Odanacatib Phase III Success Suggests Merck’s Primary Care Gamble Is Paying Off

Merck & Co. Inc. made more headway on its primary care ambitions with the termination of a large, multicenter Phase III study of osteoporosis drug odanacatib, in light of positive efficacy for fracture prevention with apparently acceptable safety.

Merck needs new candidates to help fill the void that will be left by Singulair (montelukast), which had sales of $5.5 billion in 2011 and goes off patent in August. And while many big pharmas have shifted toward specialty and rare diseases, Merck has maintained a focus in traditional primary care markets (Also see "Merck Eyes Primary Care Opportunities Despite Challenges" - Pink Sheet, 29 Feb, 2012.).

Despite the challenges, Merck has been pursuing two large primary care categories saturated by generics – osteoporosis and insomnia – with the intention of filling lingering areas of unmet need (Also see "Waiting For Blockbusters: Osteoporosis Market Burdened With Black Box Warnings, Reimbursement Woes, And Spare Pipelines" - Pink Sheet, 2 Jan, 2012.). Merck’s insomnia therapy suvorexant completed Phase III successfully, in contrast with failures for others in the dual orexin receptor antagonist class, and will be filed in 2012 (Also see "Merck On Track To File Novel Sleep Aid Suvorexant In 2012" - Pink Sheet, 6 Feb, 2012.).

Odanacatib inhibits cathepsin K (cat-K), the enzyme responsible for breaking down existing bone tissue. But while the drug reduces resorption, it does not prevent bone formation. However, other drugs in the class have not made it through development – notably Novartis AG’s balicatib, which was dropped due to skin thickening and other side effects. Merck has noted that its candidate is more selective for cat-K (Also see "Blocking Cathepsin K: Merck Wins Where Novartis Lost" - Pink Sheet, 17 Sep, 2008.).

At the time of an interim analysis, a data monitoring committee recommended stopping the study of approximately 16,000 women early because odanacatib showed “robust efficacy” with a “favorable benefit-risk profile,” Merck announced after the market close on July 11.

The study tested the once weekly oral drug against placebo. The event-driven trial, which began in 2007 and enrolled across 40 countries, was set to continue until hip fractures were reported in 237 patients. It will take months to wind down the study, the company said.

The data monitoring committee noted that “safety issues remain in certain selected areas” and that it had made recommendations with respect to following up on them, the company said. Merck will be running an extension trial that will allow further evaluation of these safety issues and also additional analysis of the drug’s efficacy.

The data is still being collected and reviewed, and the final analysis will be submitted for presentation and publication in 2013, Merck said. The company plans to file for approval in the U.S., Europe and Japan in the first half of 2013.

A Crowded Landscape

The drug would need to offer important advantages in order to make it in the osteoporosis market, which features many generics, including Merck’s own alendronate (Fosamax), which was a market leader until its patent expiration in 2008, as well as a range of branded options, such as Eli Lilly & Co.’s Forteo (teriparatide) and Warner Chilcott PLC’s Actonel (risedronate).

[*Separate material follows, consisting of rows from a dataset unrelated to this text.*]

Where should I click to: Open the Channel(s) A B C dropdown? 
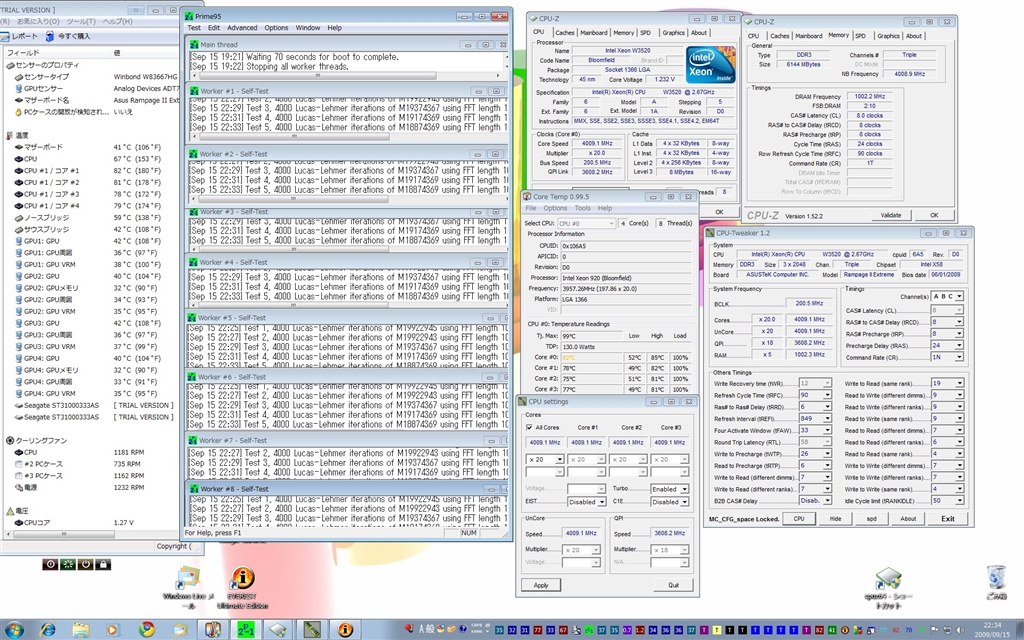pyautogui.click(x=948, y=296)

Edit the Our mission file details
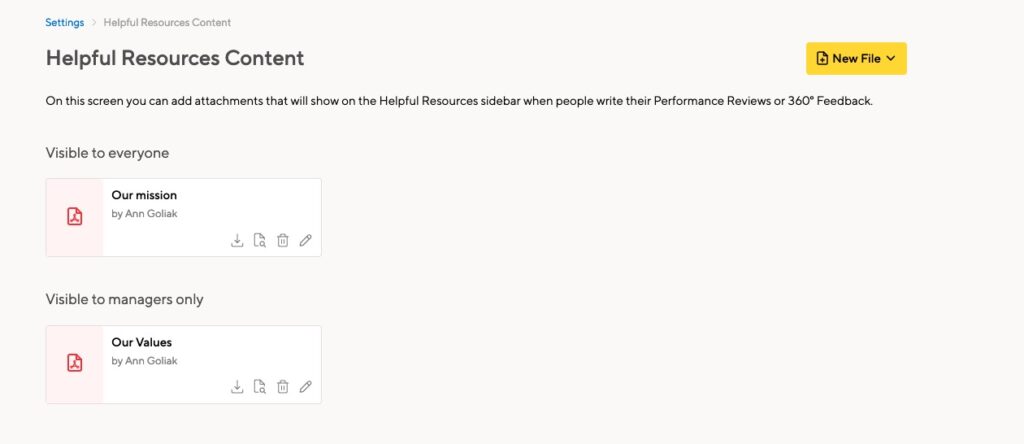click(305, 240)
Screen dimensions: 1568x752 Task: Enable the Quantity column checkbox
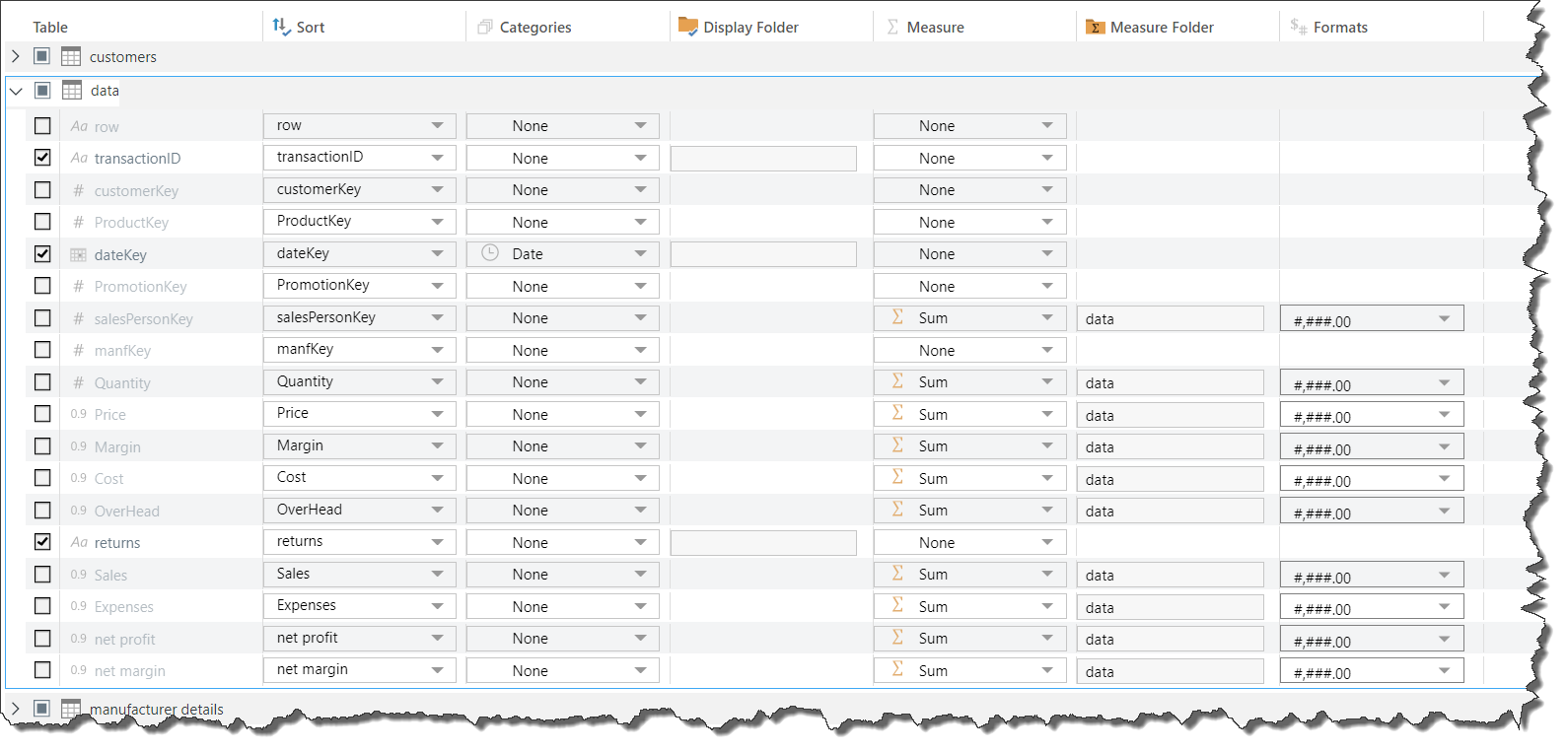point(42,382)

Before generics became available, osteoporosis drug sales peaked at $8 billion, Bernstein analyst Tim Anderson commented in a July 11 note.

“With a host of approved osteoporosis medicines already available – many of which have gone generic already – it will be critical to see how the fracture data with odanacatib stacks up versus existing therapies,” Anderson wrote.

Merck’s Phase III trial only tested odanacatib against placebo. “For odanacatib to be a major commercial success, it will have to have robust enough fracture data such that on a side-by-side comparison to other products it stands above the competition,” Anderson said.

To gauge commercial potential, greater clarity is also needed on safety, though Anderson noted that early termination of the study suggests that any safety issues are manageable.

Longer-term follow up is needed to ensure problems like thigh bone fracture or osteonecrosis of the jaw don’t crop up, Leerink Swann analyst Seamus Fernandez commented in a July 12 note. Awareness of the potential for damage with long-term use is high in the wake of reports of fracture risk with bisphosphonates (Also see "Bisphosphonates Labels Should Discuss Duration Of Use, Advisory Panels Conclude" - Pink Sheet, 9 Sep, 2011.).

Based on what is known, odanacatib appears to have an excellent tolerability profile that would make it the drug of choice in the 20% to 30% of patients who can’t tolerate bisphosphonates, Fernandez wrote. The fact that the trial was stopped early for “robust efficacy” suggests that the drug may have demonstrated the ability to prevent more than 40% of fractures, given that other osteoporosis therapies have reduced fractures by 35% to 40%, he surmised.